Quali significati si nascondono dietro il titolo?
Il piccolo pagliaccio è l’italiano medio, sono io e siamo tutti quanti. Esiste un prontuario per capire tipologie e categorie delle varie pagliacciate che tutti i giorni facciamo. Si può farne una classifica durante una vacanza o anche solo in una serata. Da anni giro con un naso rosso in tasca.
E’ complicato scrivere una canzone all’apparenza semplice come “Milano no”?
Direi facilissimo. Credo che Milano sia la città che subisce più lamentele del Nord Italia. Basta ascoltare quello che dice la gente e saperci fare con le rime.
C’è qualche cantautore della scuola meneghina a cui ti sei in qualche modo ispirato, in particolare per questa canzone?
“Il mare l’abbiamo avuto anche noi a Milano”, dicevano Cochi e Renato, i maestri dell’ultimo surrealismo lombardo. Poi beh, Jannacci, Gaber, Nanni Svampa.

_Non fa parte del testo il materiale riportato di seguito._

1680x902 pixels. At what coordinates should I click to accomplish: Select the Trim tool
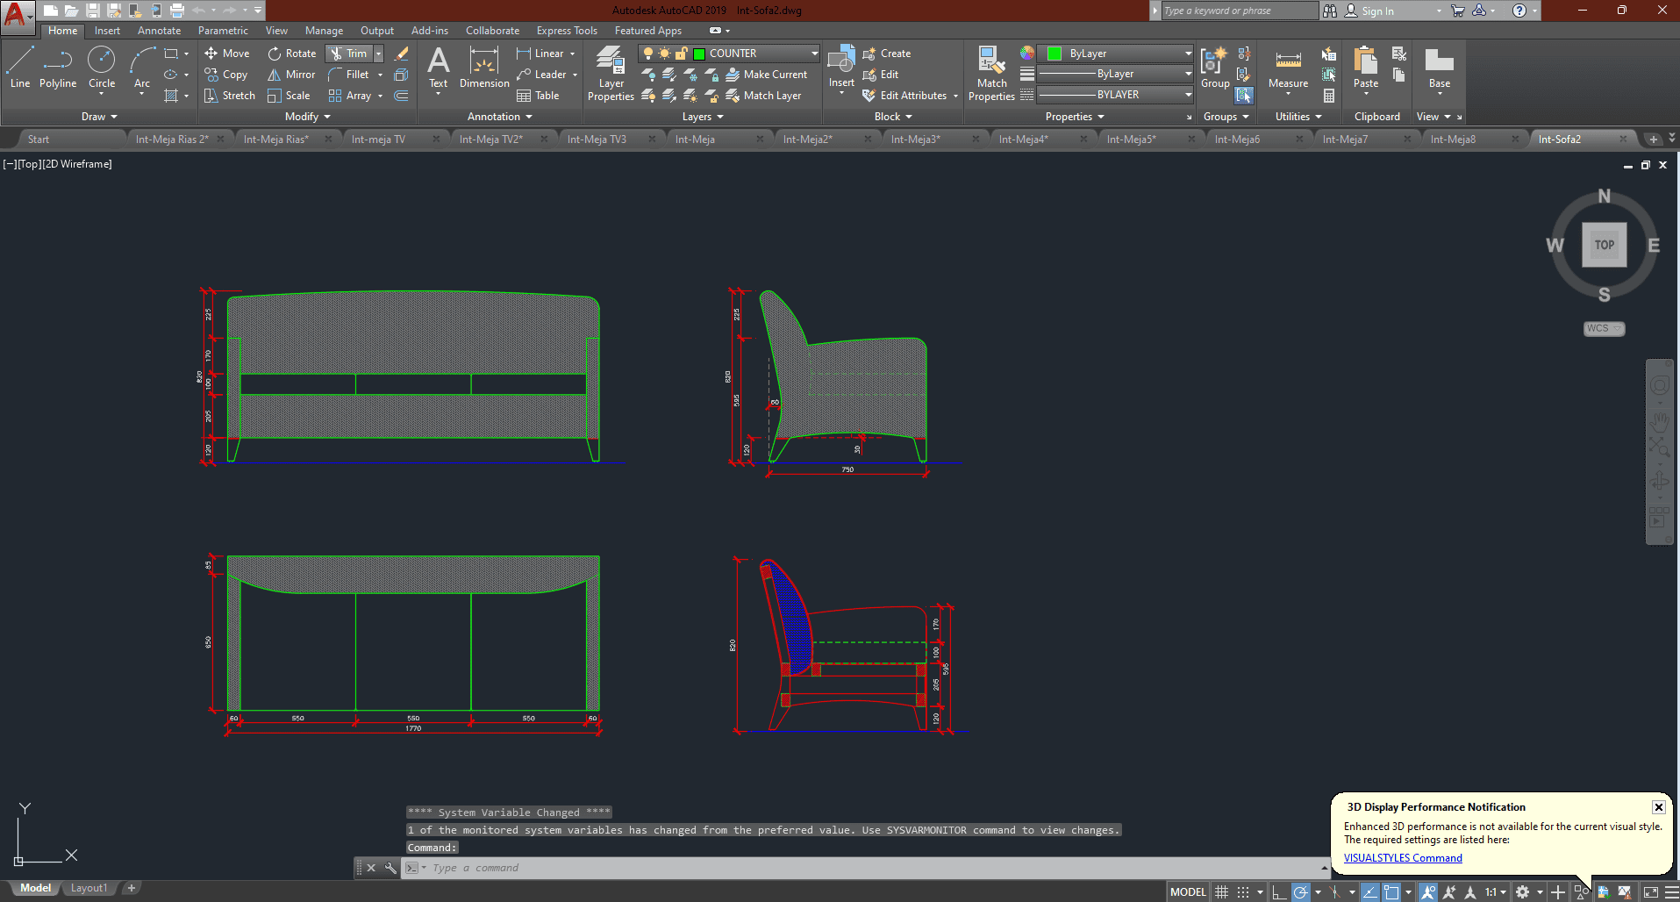click(x=349, y=53)
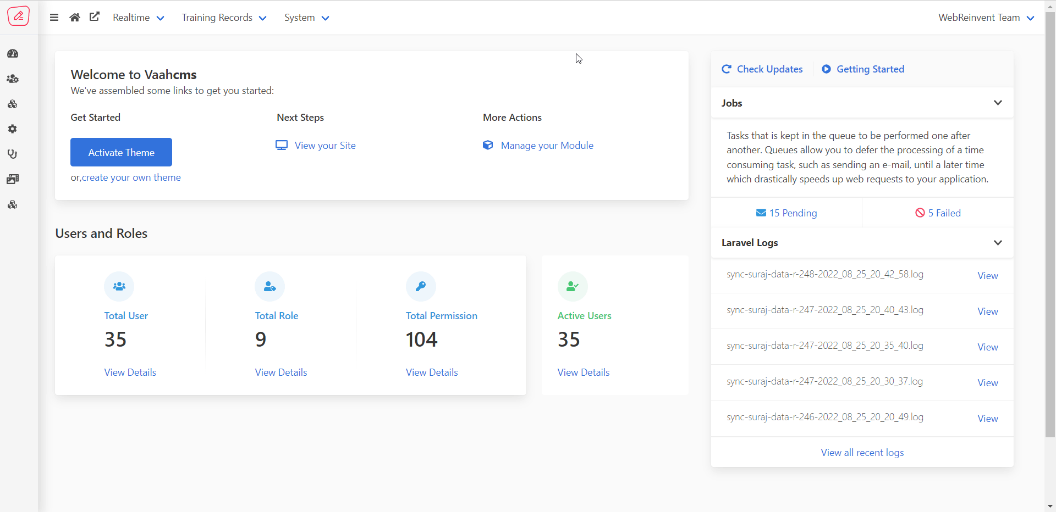The width and height of the screenshot is (1056, 512).
Task: Click the home icon in top bar
Action: pyautogui.click(x=75, y=18)
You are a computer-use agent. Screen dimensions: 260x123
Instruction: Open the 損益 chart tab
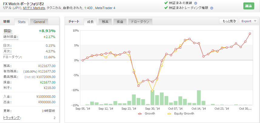click(x=120, y=22)
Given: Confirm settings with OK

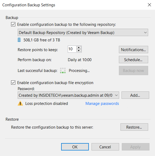Looking at the screenshot, I should coord(75,147).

Milano a parte, cos’altro racconta il tuo disco?
Racconta di Giuliano -un ragazzo che compra un cane per rimorchiare, di una storia d’amore che sta in piedi solo grazie ai regali costosi che lui fa a lei, di un ragazzo che beve un sacco di birra anche se non gli piace.
Quali sono i tuoi punti di riferimento musicali?

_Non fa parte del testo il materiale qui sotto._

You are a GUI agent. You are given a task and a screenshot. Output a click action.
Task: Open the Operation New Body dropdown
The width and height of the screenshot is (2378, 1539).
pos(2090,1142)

Battisti e i Nirvana, Vasco e John Lennon, Luca Carboni e Marilyn Manson, Jovanotti (ai tempi di “Gimme Five”) e i Beastie Boys. Mi piace quasi tutto.
Tre canzoni che non ti stanchi mai di ascoltare.
“Kiss” di Prince, “Alla Prese Con Una Verde Milonga” di Paolo Conte e “Fratelli d’Italia”: l’inno di Mameli, ma solo prima delle partite, in piedi, con la mano sul cuore.